▸ **RECORDS TO PROCESS**:
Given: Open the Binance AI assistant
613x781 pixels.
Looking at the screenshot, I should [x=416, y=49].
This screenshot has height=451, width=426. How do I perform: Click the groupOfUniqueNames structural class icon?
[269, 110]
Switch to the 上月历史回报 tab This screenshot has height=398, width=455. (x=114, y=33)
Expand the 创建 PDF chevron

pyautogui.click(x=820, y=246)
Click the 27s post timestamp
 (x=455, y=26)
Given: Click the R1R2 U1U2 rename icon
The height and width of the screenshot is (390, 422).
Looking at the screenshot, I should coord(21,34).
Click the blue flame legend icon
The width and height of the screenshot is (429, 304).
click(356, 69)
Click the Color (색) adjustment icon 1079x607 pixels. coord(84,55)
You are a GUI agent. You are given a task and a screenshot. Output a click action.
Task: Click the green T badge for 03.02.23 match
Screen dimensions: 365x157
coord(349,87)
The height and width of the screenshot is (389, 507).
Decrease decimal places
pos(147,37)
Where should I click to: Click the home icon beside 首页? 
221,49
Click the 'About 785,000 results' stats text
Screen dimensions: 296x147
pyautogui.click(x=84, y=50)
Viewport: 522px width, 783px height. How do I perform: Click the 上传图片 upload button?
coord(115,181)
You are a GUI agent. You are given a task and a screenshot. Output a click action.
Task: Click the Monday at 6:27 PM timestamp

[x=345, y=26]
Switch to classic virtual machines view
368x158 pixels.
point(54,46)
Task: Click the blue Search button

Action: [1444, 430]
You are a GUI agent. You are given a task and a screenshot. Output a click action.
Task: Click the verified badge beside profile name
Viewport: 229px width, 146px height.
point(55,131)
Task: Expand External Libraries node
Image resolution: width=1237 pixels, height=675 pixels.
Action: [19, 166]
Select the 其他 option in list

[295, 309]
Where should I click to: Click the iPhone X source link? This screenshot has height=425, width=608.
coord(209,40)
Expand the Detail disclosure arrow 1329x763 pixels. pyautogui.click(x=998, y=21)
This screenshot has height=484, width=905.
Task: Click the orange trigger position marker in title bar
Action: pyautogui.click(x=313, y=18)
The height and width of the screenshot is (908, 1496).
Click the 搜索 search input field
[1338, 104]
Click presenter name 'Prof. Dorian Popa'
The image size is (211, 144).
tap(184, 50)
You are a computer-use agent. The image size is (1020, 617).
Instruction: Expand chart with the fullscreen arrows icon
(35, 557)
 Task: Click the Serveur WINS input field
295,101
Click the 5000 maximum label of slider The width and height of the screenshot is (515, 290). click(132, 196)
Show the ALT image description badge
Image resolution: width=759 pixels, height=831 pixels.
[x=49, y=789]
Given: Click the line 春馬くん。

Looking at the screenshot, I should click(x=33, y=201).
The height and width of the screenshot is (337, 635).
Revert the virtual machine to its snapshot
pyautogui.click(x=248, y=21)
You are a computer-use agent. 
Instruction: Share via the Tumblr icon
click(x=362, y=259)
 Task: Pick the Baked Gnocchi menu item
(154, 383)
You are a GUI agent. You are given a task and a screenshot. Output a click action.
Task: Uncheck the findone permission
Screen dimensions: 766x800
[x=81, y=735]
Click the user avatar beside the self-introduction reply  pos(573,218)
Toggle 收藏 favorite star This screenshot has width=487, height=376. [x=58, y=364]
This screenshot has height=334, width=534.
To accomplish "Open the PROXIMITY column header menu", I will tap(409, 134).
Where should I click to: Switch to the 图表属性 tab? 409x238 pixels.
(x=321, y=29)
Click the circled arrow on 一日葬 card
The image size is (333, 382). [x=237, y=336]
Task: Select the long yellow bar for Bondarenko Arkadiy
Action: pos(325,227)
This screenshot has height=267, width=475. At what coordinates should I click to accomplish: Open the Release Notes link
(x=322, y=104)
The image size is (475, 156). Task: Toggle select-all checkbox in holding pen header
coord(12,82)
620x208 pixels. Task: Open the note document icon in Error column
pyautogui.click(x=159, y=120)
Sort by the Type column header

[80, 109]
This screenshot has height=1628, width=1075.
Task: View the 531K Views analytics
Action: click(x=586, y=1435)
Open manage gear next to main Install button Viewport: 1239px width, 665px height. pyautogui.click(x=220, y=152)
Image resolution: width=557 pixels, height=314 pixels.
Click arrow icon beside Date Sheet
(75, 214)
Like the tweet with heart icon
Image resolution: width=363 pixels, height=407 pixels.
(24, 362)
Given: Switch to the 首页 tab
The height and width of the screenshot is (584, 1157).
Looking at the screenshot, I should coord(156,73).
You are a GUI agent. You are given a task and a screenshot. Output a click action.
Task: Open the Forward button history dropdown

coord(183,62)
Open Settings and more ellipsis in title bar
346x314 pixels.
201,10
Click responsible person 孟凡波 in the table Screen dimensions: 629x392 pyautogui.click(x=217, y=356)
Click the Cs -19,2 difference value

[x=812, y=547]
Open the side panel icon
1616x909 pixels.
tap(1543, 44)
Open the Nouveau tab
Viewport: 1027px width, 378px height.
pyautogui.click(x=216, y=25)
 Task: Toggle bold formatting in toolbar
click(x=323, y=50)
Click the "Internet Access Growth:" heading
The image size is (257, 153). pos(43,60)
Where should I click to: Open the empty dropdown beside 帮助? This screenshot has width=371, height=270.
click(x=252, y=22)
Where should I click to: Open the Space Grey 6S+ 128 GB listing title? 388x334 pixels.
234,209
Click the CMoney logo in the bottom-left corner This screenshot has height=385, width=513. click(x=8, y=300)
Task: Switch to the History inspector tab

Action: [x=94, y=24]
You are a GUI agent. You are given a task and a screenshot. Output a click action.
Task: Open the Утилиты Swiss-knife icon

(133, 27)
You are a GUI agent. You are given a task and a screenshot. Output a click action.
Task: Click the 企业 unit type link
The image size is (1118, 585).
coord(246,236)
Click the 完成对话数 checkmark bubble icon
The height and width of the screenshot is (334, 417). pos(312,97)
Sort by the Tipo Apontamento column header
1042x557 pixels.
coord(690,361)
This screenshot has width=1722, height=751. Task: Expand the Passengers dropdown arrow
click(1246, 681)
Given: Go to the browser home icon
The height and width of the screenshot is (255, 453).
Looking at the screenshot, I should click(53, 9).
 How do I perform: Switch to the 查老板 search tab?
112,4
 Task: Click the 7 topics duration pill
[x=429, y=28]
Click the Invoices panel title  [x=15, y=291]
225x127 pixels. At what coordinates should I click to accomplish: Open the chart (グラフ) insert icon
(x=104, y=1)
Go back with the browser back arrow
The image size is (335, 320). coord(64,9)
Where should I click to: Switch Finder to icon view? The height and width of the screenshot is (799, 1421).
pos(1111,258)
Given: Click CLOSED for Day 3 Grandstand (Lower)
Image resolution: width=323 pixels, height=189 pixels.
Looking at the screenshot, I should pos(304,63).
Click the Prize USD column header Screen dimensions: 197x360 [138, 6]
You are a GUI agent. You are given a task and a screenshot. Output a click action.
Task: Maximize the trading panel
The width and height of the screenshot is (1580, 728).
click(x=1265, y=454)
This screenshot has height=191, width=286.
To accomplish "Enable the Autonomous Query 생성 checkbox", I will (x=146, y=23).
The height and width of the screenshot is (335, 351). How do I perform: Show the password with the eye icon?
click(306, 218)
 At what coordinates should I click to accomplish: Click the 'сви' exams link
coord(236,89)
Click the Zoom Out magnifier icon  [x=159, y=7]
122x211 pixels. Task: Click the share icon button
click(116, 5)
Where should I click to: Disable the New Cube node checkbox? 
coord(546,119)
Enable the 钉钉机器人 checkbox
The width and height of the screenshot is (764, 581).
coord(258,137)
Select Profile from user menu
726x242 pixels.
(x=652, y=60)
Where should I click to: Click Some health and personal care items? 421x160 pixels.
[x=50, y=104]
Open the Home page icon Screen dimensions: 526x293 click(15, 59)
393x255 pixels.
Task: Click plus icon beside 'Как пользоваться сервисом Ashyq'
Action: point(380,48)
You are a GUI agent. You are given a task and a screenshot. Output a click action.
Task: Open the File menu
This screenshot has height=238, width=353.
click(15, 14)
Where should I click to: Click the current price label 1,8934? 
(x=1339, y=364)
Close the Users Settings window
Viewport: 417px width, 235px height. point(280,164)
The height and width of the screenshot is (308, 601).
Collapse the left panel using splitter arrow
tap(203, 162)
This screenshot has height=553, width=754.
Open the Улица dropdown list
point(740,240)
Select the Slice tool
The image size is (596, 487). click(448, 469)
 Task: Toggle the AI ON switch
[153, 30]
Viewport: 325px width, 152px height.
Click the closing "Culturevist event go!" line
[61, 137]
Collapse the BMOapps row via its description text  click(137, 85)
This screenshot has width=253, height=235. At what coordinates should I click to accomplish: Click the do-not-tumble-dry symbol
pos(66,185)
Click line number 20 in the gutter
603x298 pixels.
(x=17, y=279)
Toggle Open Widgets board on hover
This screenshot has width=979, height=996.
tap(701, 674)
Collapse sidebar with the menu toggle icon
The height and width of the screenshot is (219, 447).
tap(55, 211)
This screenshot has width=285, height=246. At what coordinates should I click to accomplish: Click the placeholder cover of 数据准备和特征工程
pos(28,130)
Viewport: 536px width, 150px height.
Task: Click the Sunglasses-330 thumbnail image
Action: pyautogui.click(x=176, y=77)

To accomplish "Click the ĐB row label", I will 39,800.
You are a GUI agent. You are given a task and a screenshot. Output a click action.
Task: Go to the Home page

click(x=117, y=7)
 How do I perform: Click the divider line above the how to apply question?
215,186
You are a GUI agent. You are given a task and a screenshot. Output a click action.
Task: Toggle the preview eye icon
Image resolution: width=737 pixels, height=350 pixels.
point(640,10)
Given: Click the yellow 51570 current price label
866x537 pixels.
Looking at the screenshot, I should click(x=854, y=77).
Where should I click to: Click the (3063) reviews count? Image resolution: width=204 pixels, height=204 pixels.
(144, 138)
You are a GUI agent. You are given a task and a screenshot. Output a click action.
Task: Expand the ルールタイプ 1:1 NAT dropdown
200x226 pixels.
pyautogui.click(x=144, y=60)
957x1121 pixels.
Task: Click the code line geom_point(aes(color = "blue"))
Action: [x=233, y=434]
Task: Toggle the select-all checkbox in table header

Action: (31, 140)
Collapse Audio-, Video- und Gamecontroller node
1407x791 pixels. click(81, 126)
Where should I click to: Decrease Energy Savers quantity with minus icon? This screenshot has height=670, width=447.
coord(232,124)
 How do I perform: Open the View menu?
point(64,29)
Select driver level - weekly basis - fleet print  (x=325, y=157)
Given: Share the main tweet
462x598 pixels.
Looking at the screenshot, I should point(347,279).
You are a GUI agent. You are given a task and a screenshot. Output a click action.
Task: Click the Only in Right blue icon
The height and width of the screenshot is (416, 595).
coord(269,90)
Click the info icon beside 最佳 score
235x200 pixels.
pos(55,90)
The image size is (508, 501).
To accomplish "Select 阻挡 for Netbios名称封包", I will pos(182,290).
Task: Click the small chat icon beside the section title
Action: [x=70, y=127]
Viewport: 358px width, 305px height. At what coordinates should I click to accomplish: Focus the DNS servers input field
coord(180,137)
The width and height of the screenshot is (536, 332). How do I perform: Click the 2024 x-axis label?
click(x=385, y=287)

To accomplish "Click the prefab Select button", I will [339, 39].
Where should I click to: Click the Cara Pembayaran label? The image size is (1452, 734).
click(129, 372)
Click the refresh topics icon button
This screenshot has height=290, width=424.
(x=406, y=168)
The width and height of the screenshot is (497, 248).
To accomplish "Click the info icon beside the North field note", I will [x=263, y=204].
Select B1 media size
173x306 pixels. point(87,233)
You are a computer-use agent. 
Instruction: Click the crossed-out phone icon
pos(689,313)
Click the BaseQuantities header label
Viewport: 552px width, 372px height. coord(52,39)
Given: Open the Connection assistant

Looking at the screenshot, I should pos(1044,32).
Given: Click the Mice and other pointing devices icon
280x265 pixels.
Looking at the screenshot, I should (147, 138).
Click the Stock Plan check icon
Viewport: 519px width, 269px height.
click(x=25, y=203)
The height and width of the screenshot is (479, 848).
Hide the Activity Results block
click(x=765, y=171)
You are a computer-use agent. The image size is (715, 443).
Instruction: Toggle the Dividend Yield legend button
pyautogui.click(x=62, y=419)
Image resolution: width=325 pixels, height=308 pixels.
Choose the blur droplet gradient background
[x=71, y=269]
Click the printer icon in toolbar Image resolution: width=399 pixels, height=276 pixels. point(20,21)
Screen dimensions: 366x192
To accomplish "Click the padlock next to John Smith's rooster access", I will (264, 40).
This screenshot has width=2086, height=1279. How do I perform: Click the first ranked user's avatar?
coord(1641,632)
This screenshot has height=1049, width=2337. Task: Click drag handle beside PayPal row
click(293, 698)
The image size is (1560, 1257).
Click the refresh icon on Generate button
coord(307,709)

▸ **STATED PROBLEM**:
Can you write out the rows again from the line with "Select B1 media size" up to and including the line with "pyautogui.click(x=62, y=419)", with "computer-use agent" renamed to "GUI agent" and everything else left unchanged?

▸ **FULL RESPONSE**:
Select B1 media size
173x306 pixels. point(87,233)
You are a GUI agent. 
Instruction: Click the crossed-out phone icon
pos(689,313)
Click the BaseQuantities header label
Viewport: 552px width, 372px height. coord(52,39)
Given: Open the Connection assistant

Looking at the screenshot, I should pos(1044,32).
Given: Click the Mice and other pointing devices icon
280x265 pixels.
Looking at the screenshot, I should (147, 138).
Click the Stock Plan check icon
Viewport: 519px width, 269px height.
click(x=25, y=203)
The height and width of the screenshot is (479, 848).
Hide the Activity Results block
click(x=765, y=171)
You are a GUI agent. The image size is (715, 443).
Instruction: Toggle the Dividend Yield legend button
pyautogui.click(x=62, y=419)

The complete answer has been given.